In the past year, I purchased two 500wh batteries to accompany my original 400wh Yamaha battery on my Haibike Full FatSix. Carried inside the rear Ortlieb E-Mate panniers made especially to carry the external batteries from Yamaha, Bosch or Shimano; it has allowed me to realistically think of going to 100 miles or beyond on this fat tired, dual suspension mtb; using the High Power setting.

This is a real game changer for owners of older ebikes that still have thousands of miles of life left in them; but wish to upgrade their battery to 2020 standards. And better yet, it's an external mount battery, allowing the owner to remove the battery at the end of the day and keep it in the warm home environment instead of out in the winters cold garage, where some days temps may be near 0 degrees F. I'm not a fan of the internal downtube battery at all; and in fact, Bosch is onto their second design with their larger capacity internal battery; leaving the 500wh internal battery as an orphan of sorts as I believe the larger battery will not fit the smaller battery space within the frame.
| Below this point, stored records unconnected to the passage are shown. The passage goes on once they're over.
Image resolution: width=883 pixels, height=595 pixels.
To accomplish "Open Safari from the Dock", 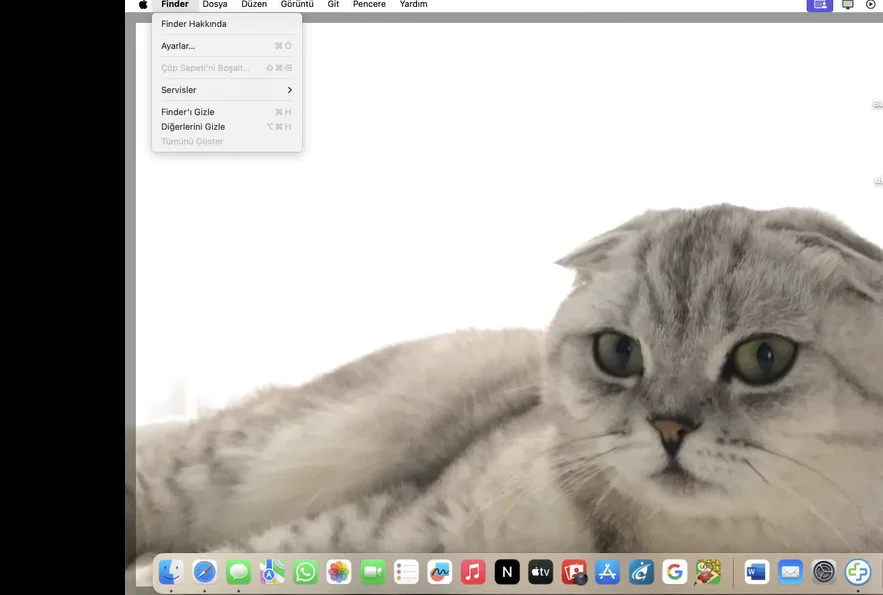I will [x=204, y=572].
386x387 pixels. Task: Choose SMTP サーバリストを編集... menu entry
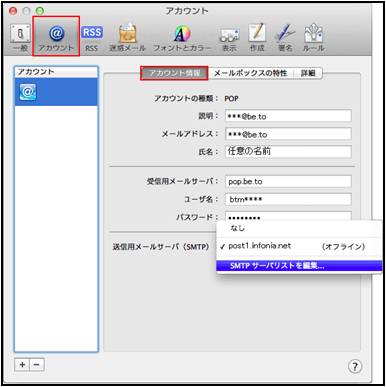coord(299,266)
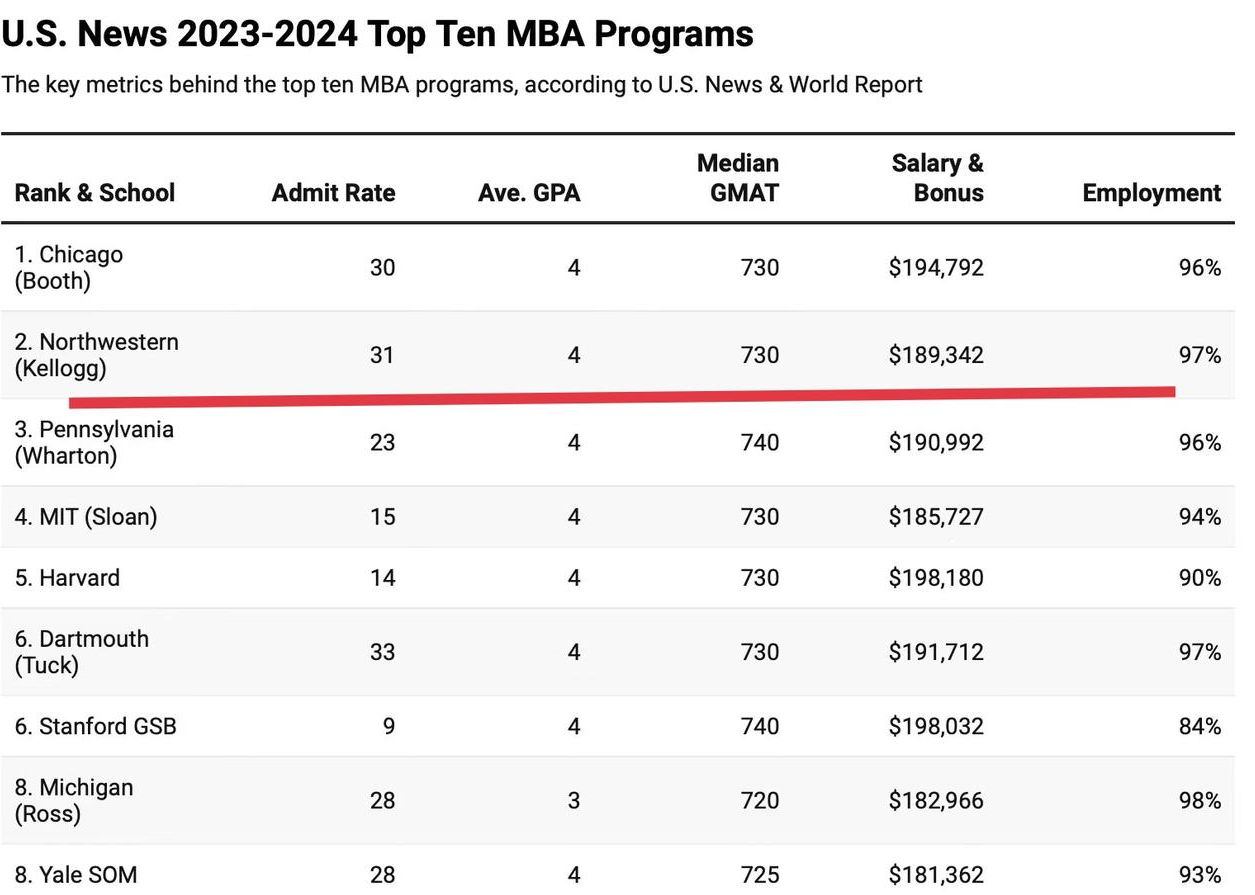Click the Rank & School column header
Screen dimensions: 1255x895
pyautogui.click(x=95, y=192)
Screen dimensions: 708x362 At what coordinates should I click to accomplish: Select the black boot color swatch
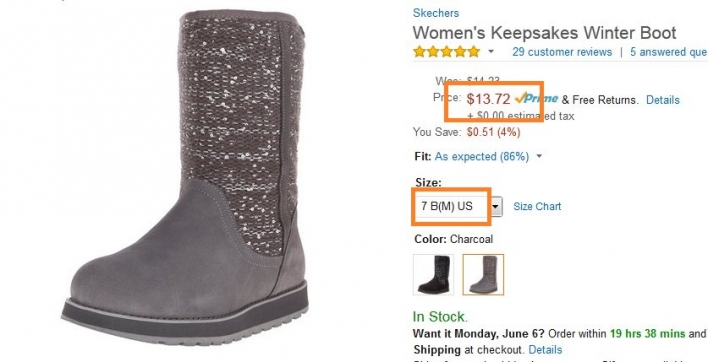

There appeared to be some Chinese market large capacity batteries for sale at one time on Alibaba that allegedly fit the Yamaha powered bikes; but I don't recall anybody having a successful experience with them as reported on the European pedelec forums.
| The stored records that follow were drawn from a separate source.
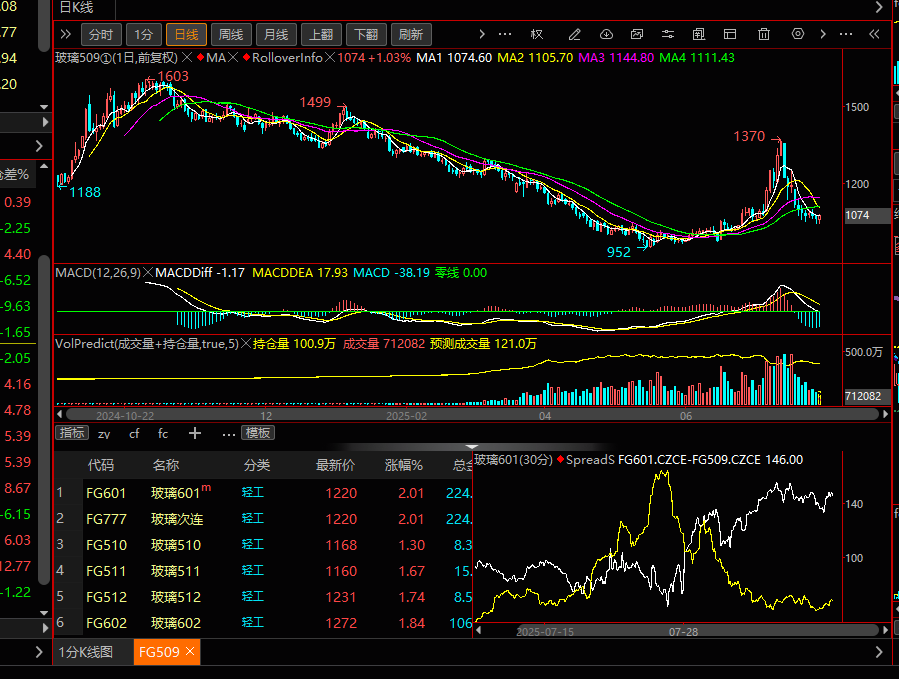The height and width of the screenshot is (679, 899).
Task: Remove the MA indicator using its X
Action: tap(232, 58)
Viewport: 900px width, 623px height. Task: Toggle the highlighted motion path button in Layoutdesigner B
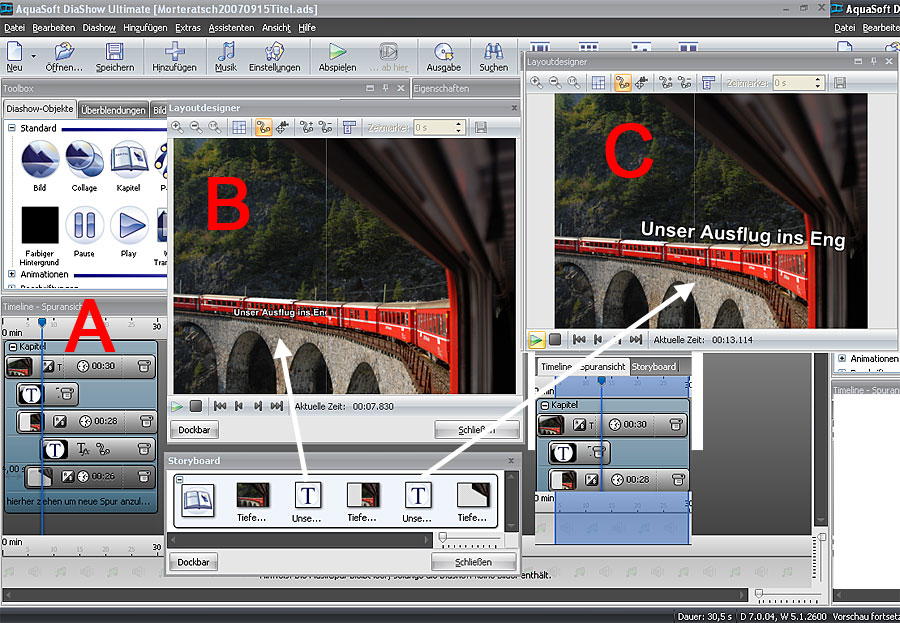coord(264,127)
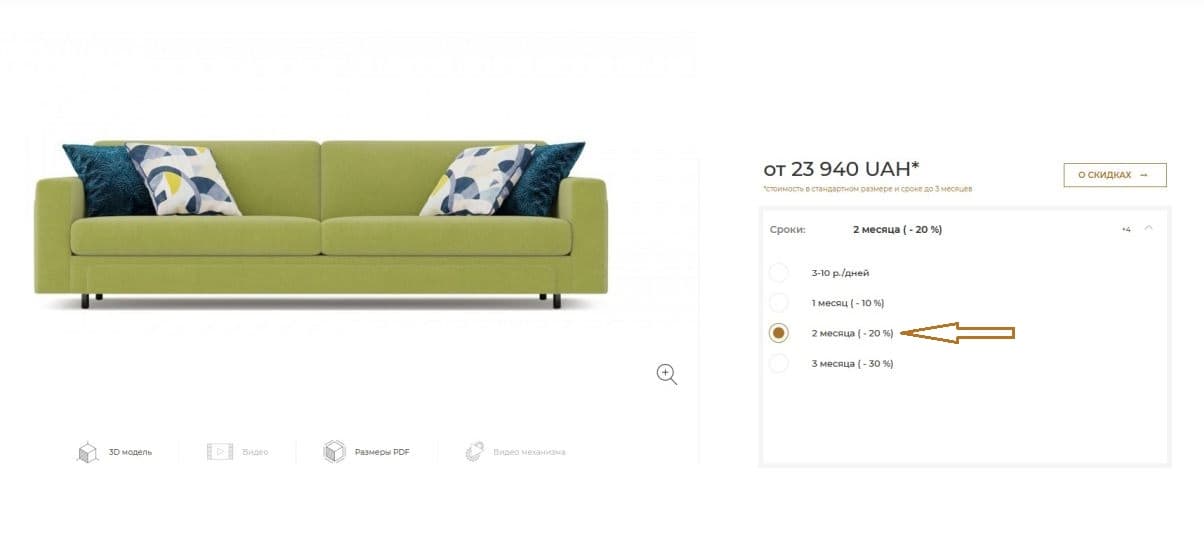This screenshot has width=1204, height=540.
Task: Click the Видео механизма mechanism icon
Action: click(x=475, y=452)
Always looked at the space open on my small sized mtb frame and thought there was alot of room for a higher capacity battery in that space. Now, it's all come to fruition with this new battery.

I hope our retailers like Lenny, Propel, Motostrano and others get in on this battery when it becomes available.
 

bikero

New Member
I sent them an e-mail with the following questions, will also reply here when (if) they do:

1) Is the increased capacity (ie. 745Wh) only due to the increased battery size or due to a different battery technology than the one used in OEM batteries?
2) Is this battery going to age the same way an OEM battery does? Ie. after let's say 300 identical charging cycles, will the 745Wh battery decrease its maximum capacity with the same percentage as the 500Wh OEM battery?
3) How is the new battery size handled by the motor ECU? Will the correct battery percentage be displayed on the display or will this value be out of sync?
4) Does the battery itself have a display where it shows how much more current does it have? What is the display unit? On a Yamaha OEM battery the display unit is 25% (ie. there are 4 bars)
5) Did you do some real world tests with these new 745 Wh batteries? Do they offer at least 40% more range?
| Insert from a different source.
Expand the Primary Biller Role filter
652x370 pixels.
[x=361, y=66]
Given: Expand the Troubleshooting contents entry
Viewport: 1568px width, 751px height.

I'm interested of course, 745Wh would be an ebiker's dream - typically, 500Wh is more than enough BUT you do have to drive on ECO most of the time in order to be sure you finish a 70-80 Km ride with 1800m ground difference without depleting the battery.

500g more for 50% more capacity virtually means 45-50% more range in theory - you don't get to see that much range difference when you add minimal weight. I, for instance, don't see any range difference when I add 2Kg on my haibike fullnine 8.0
 
Bikero: Looking forward to whatever further info you get back from them. I sent them an email asking questions mainly focused on any plans they may have for the US market. Their reply, in German, addressed none of my questions.
 

bikero

New Member
1000$ for a 745wh battery seems way overpriced.

Well, a brand new 500Wh Yamaha battery is almost 800 euros. Keeping the proportion per Wh, a 745Wh would be almost 1200 euros.
At least for Yamaha, it makes some financial sense. For Bosch or other vendors.. I don't know, it might not.

The main problem here is actually not the price but the ability to extend the range of your trips without carrying an additional battery.
I mean, even if it would be cheaper to buy a second OEM battery, you still have to carry it in your backpack or in some kind of rack - neither solution is perfect.
OEM's don't sell you a similar solution - Yamaha stopped at 600Wh and Bosch only launched the 625Wh battery. Who knows when in the future they will launch a 745Wh battery?

And let's be honest, are the new 600/625Wh batteries compatible with older systems like the ones E-bike vision sell?
 

Ebiker01

Well-Known Member
The best option would be a fast charger.I just had mine build, it’s a Luna cycles charger, it’s a five amps charger.

15%-90% in 45min. !!
 

Ravi Kempaiah

Well-Known Member
15%-90% in 45min. !!
Are you sure this is correct?
Your bike Nitro has 48V, 12.6 Ah battery.
At 15%... it has 1.89 Ah
At 90%... it has 11.34 Ah

11.34 - 1.89 = 9.45 Ah

using your Luna charger at 5A, it takes ~ 1 hour 51 minutes to go from 15% to 90%.

Please share correct and factual kind of information!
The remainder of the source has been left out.